Das Inte­resse für die literarische Verfasstheit der Lieder wird zusätzlich dadurch verstärkt, dass das Mönch-Corpus in seiner Gesamtheit formal auffällig ist: Der Mönch von Salzburg gilt als erster namentlich bekannter deutsch­sprachiger Dich­ter, der in großem Umfang die lateinische geistliche Lied­dichtung des Mit­tel­­alters rezipiert. Bei seinen 49 geist­lichen Lie­dern handelt es sich überwiegend um auf die Ori­gi­nalmelodien sangbare Über­set­zun­gen oder Kontrafakturen (d.h. Neutextierungen vorhande­ner Töne) von lateinischen Hym­nen und Se­quen­zen. Einige der Vorlagen sind wohl auch der Tra­dition der böhmi­schen Cantiones (Stro­phen­­­lieder) entlehnt. Gerade in seiner Breite stellt dieser Rekurs auf die lateinische Lyrik ein innovatives Element in der volkssprachlichen geistlichen Lieddichtung um 1400 dar, das der Mönch anscheinend bewusst ausstellt: Viele der regelrechten Translate sind sehr lateinnah (‚imitierend‘) gestaltet, lassen also (z.B. durch Lehnübertragungen) die ursprüngliche sprachliche Qualität des Ausgangstextes durchschimmern. Die intendierte Sangbarkeit impliziert zudem die Adaptation des Strophenbaus, den die Reprodukte in der Regel bis hin zu formalen Details (Auftaktregelung; Silbenzahl; Reimschema) repetieren. Zudem übernimmt der Mönch typische Schmuckelemente der lateinischen Liedkunst (wie etwa Abecedarium oder Akrostichon) auch für jene Liede, die er frei gedichtet und komponiert hat: Das rhetorische Prunkstück des Corpus, das Guldein Abc (G 1) (siehe Abb. 1), wird dadurch gleichsam ‚latinisiert‘, obwohl es offenbar ohne Rückgriff auf eine lateinische Vorlage entstanden ist. Die Abhängigkeit von der lateinischen Liedkunst ist bei den Marienliedern auf die Spitze getrieben. Denn nur in dieser inhalt­lich zusammen­ge­bun­­denen Gruppe finden sich neben regelrechen Übersetzungen zusätzlich Neu­textie­rungen (Kontrafakturen) la­­tei­nischer Vorlagen. Mit der Cantio O Maria, pia (G 9) gehört zudem das einzige lateinische Lied des Corpus zu dieser Gruppe.
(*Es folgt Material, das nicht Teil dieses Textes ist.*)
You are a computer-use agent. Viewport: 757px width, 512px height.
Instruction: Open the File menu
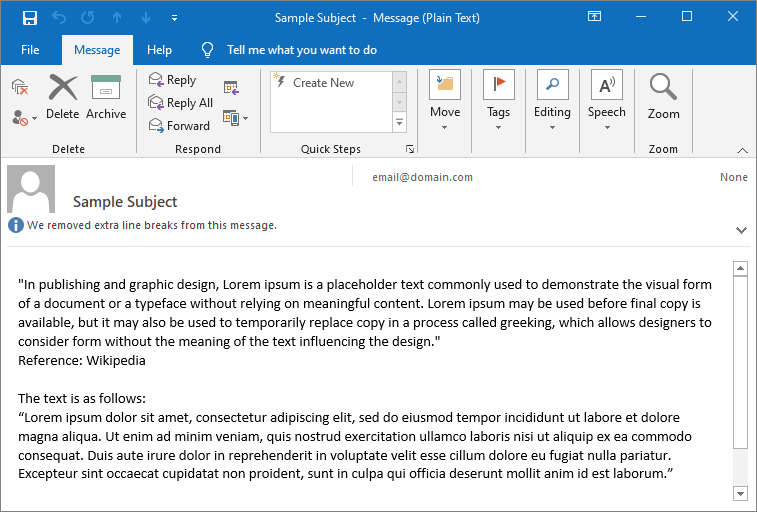pos(30,50)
Insgesamt zielt das Projekt darauf, den Gebrauchscharakter der Marienlieder – d.h. die Frage nach Form, Inhalt und Funktion – aus einer dezidiert interdisziplinären Perspektive zu beschreiben, die germanistische, frömmigkeitsgeschichtliche sowie kulturhistorische Frageinteressen verbindet. Mich interessiert folglich nicht allein, welches Marienbild der Mönch in Auseinandersetzung mit seinen Quellen entwirft; vielmehr möchte ich darüber hinaus klären, wie die Lieder rezipiert werden und auf welche religiösen Bedürfnisse sie zugeschnitten sind. Die Untersuchung geht dabei von der Frage aus, wie die dem Mönch zugeschriebenen Lieder vor dem Hintergrund ihrer Hinwendung zur lateinischen Liedkunst zu deuten sind. Die auf formale Imitation abzielende Übertragungsweise des Mönchs wird für mich insofern zum Ansatzpunkt, um insgesamt nach dem Sinn der Lieder zu fragen. Mit Hans J. Vermeer verstehe ich den Übertragungs- und Aneignungsprozess der lateinischen Liedkunst dabei nicht einfach als Ersetzung eines sprachlichen Systems a durch ein anderes sprachliches System b, sondern als „Neuvertextung einer ‚Botschaft‘ […] in einer neuen kulturellen Umgebung auf deren Bedürfnisse hin“ (Vermeer 1994, S. 38). Die einzelnen Übertragungen vermitteln demzufolge nicht einfach zwischen zwei Sprachen – hier: dem Lateinischen und dem Deutschen –, sie vermitteln vielmehr zwischen zwei verschiedenen Kulturen, nämlich der lateinisch geprägten, klerikalen Kultur des Hochmittelalters, in der Lieder ursprünglich entstanden sind und in der sie eine liturgische Funktion erfüllt haben, und der Kultur des Salzburger erzbischöflichen Hofes des ausgehenden 14. Jh., für den der Mönch gearbeitet hat, und deren divergierenden Erwartungen an die Texte. Der Transfer in neue zielkulturelle Verknüpfungen schließt somit inhaltliche und funktionale Neuausrichtungen der Übertragungen ausdrücklich ein, die dann – ebenso wie die formalen Besonderheiten – als Antwort auf die Bedürfnisse der Zielkultur zu lesen sind.